Schema registry shows look up failed with memsql pipeline

Programmer · May 13, 2021, 12:15pm

I’m trying to read data into memsql pipeline using confluent kafka schema registry as shown in command below:

CREATE or replace pipeline test 
AS LOAD DATA KAFKA '#host#:port/topic'
CONFIG '{"security.protocol": "",
"sasl.mechanism": "",
"ssl.certificate.location": "",
"ssl.key.location": "",
"ssl.ca.location": "",
"sasl.username": ""}'
CREDENTIALS '{"sasl.password": ""}'
INTO table tablename
FORMAT avro
SCHEMA REGISTRY "#host#:port"
(id <- id);

But I’m encountering an error as mentioned below:

Failed to lookup or compile schema id 12 of record 1 from registry. Forwarded error : “REST request failed (code-1) : HTTP request failed: Peer certificate cannot be authenticated with given CA certificates”.

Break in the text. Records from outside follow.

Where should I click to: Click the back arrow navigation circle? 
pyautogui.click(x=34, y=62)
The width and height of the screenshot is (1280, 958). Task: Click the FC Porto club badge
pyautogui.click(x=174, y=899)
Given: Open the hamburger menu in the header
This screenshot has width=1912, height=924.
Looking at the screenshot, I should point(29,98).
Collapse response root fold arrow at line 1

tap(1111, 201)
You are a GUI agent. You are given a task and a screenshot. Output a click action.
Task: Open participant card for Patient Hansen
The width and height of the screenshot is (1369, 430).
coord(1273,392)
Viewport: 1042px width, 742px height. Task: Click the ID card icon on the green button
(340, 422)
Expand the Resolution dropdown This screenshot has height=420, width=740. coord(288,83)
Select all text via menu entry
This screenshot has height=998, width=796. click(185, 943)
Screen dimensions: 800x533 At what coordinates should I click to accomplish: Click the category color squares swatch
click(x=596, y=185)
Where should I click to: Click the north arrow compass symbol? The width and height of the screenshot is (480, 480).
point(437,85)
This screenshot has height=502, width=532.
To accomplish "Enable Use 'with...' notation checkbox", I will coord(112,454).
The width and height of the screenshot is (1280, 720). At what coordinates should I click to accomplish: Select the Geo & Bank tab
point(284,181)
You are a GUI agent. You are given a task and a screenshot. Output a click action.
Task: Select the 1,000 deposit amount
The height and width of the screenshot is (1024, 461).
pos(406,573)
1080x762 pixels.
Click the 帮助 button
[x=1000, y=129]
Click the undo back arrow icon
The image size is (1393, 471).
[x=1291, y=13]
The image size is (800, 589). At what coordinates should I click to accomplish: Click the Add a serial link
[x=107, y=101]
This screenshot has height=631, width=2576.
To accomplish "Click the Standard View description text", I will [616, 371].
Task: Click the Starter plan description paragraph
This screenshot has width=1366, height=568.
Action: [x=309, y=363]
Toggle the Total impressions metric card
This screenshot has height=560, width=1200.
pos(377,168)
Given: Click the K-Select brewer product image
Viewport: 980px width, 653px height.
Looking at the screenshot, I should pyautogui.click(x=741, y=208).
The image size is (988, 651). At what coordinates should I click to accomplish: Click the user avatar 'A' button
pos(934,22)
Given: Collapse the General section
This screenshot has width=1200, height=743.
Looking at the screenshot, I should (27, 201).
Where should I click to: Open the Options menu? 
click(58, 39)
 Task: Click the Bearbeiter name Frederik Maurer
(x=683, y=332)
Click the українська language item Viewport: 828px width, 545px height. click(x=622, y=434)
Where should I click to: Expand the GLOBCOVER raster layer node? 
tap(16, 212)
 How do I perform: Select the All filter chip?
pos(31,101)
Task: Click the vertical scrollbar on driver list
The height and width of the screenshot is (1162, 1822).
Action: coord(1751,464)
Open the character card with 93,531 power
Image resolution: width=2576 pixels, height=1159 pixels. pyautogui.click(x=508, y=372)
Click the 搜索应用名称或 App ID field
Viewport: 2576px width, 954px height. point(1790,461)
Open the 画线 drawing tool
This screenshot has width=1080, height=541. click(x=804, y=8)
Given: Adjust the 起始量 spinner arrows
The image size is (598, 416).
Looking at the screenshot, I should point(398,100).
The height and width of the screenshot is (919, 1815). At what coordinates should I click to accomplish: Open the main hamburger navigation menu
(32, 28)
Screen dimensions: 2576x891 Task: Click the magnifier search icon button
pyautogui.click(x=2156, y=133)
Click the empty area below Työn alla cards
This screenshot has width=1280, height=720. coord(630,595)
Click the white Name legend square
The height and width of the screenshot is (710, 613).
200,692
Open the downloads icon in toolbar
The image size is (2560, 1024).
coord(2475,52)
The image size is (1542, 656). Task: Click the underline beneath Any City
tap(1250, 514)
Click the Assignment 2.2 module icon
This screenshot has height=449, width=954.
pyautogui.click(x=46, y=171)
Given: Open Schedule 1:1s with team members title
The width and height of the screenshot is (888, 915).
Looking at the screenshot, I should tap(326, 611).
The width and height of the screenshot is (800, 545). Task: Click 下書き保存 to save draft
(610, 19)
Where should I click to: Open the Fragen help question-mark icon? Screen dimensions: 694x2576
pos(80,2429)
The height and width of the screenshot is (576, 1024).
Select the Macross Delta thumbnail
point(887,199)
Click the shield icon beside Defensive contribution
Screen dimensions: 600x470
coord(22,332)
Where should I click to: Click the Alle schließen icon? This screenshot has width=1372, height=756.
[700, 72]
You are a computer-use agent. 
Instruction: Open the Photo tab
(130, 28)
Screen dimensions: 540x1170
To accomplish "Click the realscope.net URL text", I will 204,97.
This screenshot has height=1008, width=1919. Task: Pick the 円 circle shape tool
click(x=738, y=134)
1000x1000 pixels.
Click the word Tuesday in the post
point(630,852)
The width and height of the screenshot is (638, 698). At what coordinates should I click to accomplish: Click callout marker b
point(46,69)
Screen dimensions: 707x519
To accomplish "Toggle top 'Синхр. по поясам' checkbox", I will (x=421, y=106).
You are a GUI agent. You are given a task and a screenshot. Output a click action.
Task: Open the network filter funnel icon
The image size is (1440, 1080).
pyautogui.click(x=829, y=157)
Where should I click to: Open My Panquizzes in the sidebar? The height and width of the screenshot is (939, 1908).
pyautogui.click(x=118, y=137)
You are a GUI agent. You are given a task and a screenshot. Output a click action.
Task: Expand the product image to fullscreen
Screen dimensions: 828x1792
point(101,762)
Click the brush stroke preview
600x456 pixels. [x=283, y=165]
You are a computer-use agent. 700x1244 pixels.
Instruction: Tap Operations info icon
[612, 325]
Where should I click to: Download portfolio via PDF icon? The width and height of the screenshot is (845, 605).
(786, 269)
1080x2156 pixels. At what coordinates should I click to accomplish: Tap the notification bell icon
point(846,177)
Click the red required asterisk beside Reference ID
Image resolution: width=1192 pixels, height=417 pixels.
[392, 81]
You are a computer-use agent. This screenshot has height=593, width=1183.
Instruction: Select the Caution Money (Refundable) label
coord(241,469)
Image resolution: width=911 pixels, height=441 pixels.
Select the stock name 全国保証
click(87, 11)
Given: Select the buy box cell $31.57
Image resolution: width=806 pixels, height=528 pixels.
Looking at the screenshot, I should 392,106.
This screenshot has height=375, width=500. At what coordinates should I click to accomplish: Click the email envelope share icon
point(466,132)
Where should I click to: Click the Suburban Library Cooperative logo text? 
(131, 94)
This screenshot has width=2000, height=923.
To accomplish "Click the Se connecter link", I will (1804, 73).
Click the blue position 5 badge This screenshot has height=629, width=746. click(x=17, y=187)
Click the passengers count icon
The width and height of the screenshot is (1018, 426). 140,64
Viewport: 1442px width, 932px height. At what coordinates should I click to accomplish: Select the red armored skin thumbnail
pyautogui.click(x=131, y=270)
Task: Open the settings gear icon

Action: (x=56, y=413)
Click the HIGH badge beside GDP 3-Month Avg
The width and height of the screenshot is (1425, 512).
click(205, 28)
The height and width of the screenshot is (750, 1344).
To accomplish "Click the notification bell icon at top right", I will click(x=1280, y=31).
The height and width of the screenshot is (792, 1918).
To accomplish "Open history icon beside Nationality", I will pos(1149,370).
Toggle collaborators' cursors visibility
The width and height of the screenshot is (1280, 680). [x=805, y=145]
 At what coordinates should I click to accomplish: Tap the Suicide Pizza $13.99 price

Any help would be appreciated.

jprice · May 17, 2021, 8:44pm

Hello! Can you please provide some more details about your environment? What version of SingleStore are you using? Where are Confluent Kafka and SingleStore running?

Programmer · May 18, 2021, 6:36am

Hi, Thanks for the response! We are having 7.3.9 Singlestore version installed in our server. Both the confluent kafka and Memsql are installed on the same server. Also we have configured all the necessary security and client certificates as well.

bremy · May 18, 2021, 5:18pm

Hello,

It looks like the configuration fields used are incorrect, our documentation was corrected last week.

The command should be similar to

CREATE or replace pipeline test 
AS LOAD DATA KAFKA '#host#:port/topic'
CONFIG '{"security.protocol": "",
"sasl.mechanism": "",
"schema.registry.ssl.certificate.location": "",
"schema.registry.ssl.key.location": "",
"schema.registry.ssl.ca.location": "",
"sasl.username": ""}'
CREDENTIALS '{"sasl.password": ""}'
INTO table tablename
FORMAT avro
SCHEMA REGISTRY "#host#:port"
(id <- id);

Programmer · May 18, 2021, 8:12pm

Hello,Thanks for the update! But now If I’m changing ssl.ca.location field name to schema.registry.ssl.ca.location , it is saying ssl.ca.location is missing. Do we also need to make some changes in the configurations of our certificates?

bremy · May 19, 2021, 11:22pm

Sorry about that. To clarify,

"security.protocol","sasl.mechanism", "sasl.username","sasl.password", "ssl.certificate.location", "ssl.key.location", "ssl.ca.location"

refer to the configurations used for the kafka connection
where as

"schema.registry.ssl.certificate.location", "schema.registry.ssl.key.location", "schema.registry.ssl.ca.location", "schema.registry.ssl.key.password"

refer to the configurations used for the schema registry connection. Both are needed because there is no guarantee that kafka and the schema registry are using the same certificate or trust the same client key and certificate used to communicate.
For your case where it looks like you are using SASL to communicate with kafka and SSL to communicate with the schema registry, you should include the configurations for both such as

CREATE or replace pipeline test 
AS LOAD DATA KAFKA '#host#:port/topic'
CONFIG '{"security.protocol": "",
"sasl.mechanism": "",
"ssl.certificate.location": "",
"ssl.key.location": "",
"ssl.ca.location": "",
"sasl.username": "",
"schema.registry.ssl.certificate.location": "",
"schema.registry.ssl.key.location": "",
"schema.registry.ssl.ca.location": ""}'
CREDENTIALS '{"sasl.password": ""}'
INTO table tablename
FORMAT avro
SCHEMA REGISTRY "#host#:port"
(id <- id);

On our end we are going to add a documentation page to explain what each CONFIG and CREDENTIALS field is used for to make this more clear.

Tomlinson12 · May 31, 2021, 9:09am

The database can work on multiple, simultaneous streams, and while adhering to exactly-once!

Programmer · May 31, 2021, 9:18am

Thanks a lot, Bremy. It worked!! Yes, a clear documentation about this would be great!!